Director Foster further testified that vehicle maintenance employees work at Vehicle Maintenance Facilities (VMF and maintain the entire postal fleet of approximately 232,602 vehicles.
The majority of VMF employees are automotive technicians found on levels 8, 9, and 10 of the pay scale. They perform routine and complex repairs and maintenance on all types of motor vehicles used in the postal fleet, from tractor trailers to sedans. Because they repair, maintain, and test drive tractors and large cargo trucks, many of our automotive technicians maintain CDLs with air brake endorsement. VMF technicians are supported by a range of employees, from Mechanics, Garagemen, Body and Fender Repairmen, Tire Repairmen and their own clerical employees.
Following Director Foster’s presentation and testimony, he introduced ten MVS members who traveled from around the country to Washington, DC to testify in the proceedings. They are Motor Vehicle Operators, Tractor Trailer Operators, Lead and Automotive Technicians and Storekeepers.
Both TTOs and MVOs gave testimony explaining that they are more than just delivery van drivers, and that they perform a wide variety of work with vast responsibilities. Much of their work is performed with little to no supervision at all, trusted to make daily decisions that ordinary delivery drivers rarely do.
In addition, our Postal Vehicle Service (PVS) drivers testified that besides safety, one of their main concerns is the Postal Service and its customers as they transport a significant amount of mail and revenue in the back of their trucks. As previous PVS panels have done, they left the Interest Arbitration Panel with a clear sense of the value PVS is to the Postal Service and the communities it serves.
Following the PVS panel, Director Foster introduced panelists from the Vehicle Maintenance Facilities. VMF employees testified that they work with vehicles of all makes and models. Their work is so diverse that one day they might be working on the transmission of a Ford and the next day the engine of Dodge Ram. Additionally, much of the postal fleet is so old that replacement parts are often difficult to find, making the work that much more challenging.
Without the testimony of our APWU panelist members, the Postal Service would paint a picture less favorable to the union’s position. There is no question, after hearing testimony from Postal Service’s Chief Operating Officer, that the Postal Service would prefer to portray the Motor Vehicle Craft as nothing more than delivery drivers and Jiffy Lube oil-changers.

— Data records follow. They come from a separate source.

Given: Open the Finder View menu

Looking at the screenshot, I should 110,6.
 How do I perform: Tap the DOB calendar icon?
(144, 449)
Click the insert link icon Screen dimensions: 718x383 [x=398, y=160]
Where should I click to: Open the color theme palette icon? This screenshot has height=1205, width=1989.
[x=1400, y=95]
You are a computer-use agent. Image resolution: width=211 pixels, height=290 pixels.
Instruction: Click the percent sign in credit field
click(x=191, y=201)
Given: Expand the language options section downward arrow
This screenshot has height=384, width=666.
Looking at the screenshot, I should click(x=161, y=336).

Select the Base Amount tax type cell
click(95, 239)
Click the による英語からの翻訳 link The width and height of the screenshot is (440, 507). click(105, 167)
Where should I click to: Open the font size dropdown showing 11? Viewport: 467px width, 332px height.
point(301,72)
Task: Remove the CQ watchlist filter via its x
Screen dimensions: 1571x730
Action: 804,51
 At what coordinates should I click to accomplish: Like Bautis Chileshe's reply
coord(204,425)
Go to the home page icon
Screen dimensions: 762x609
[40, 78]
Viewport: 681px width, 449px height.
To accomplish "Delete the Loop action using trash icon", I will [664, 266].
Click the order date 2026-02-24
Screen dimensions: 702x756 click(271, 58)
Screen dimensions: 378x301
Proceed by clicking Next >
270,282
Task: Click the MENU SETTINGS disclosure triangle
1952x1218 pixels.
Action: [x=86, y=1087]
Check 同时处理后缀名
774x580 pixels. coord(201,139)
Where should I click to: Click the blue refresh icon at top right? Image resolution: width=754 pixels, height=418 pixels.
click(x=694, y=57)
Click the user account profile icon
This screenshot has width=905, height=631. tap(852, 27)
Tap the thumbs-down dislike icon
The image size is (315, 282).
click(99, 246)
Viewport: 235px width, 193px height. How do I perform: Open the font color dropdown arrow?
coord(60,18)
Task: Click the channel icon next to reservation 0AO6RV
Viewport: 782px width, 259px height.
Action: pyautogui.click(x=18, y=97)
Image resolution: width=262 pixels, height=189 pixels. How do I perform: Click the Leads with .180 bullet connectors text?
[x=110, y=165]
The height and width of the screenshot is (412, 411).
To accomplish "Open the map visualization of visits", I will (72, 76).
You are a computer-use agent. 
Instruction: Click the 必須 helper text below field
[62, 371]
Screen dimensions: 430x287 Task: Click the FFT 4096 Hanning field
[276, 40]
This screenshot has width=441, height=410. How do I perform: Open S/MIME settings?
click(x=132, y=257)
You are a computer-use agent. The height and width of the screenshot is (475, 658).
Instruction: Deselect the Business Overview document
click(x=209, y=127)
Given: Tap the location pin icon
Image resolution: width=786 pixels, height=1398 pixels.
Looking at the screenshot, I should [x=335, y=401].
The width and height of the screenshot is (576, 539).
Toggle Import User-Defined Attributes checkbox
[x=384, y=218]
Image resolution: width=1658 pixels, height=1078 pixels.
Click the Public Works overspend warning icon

There is no question that the diversity and professionalism of the MVS Craft members represents a bargain to the Postal Service as the Motor Vehicle Service Craft is the essential link that ties mail processing and customer service together.
The MVS Division officers would like to commend the Motor Vehicle Service Craft panelists for their presentation and willingness to assist our craft in the integral process of interest arbitration.
Many thanks to those who testified: Tiwanna Rogers, Michael Nazzaro, Auvelio Connor, Christina Smith, William Santiago, Michael McDonald, Luis Fabila, Mervin Gooch, Wade Jackson, and Leo Wesolowski.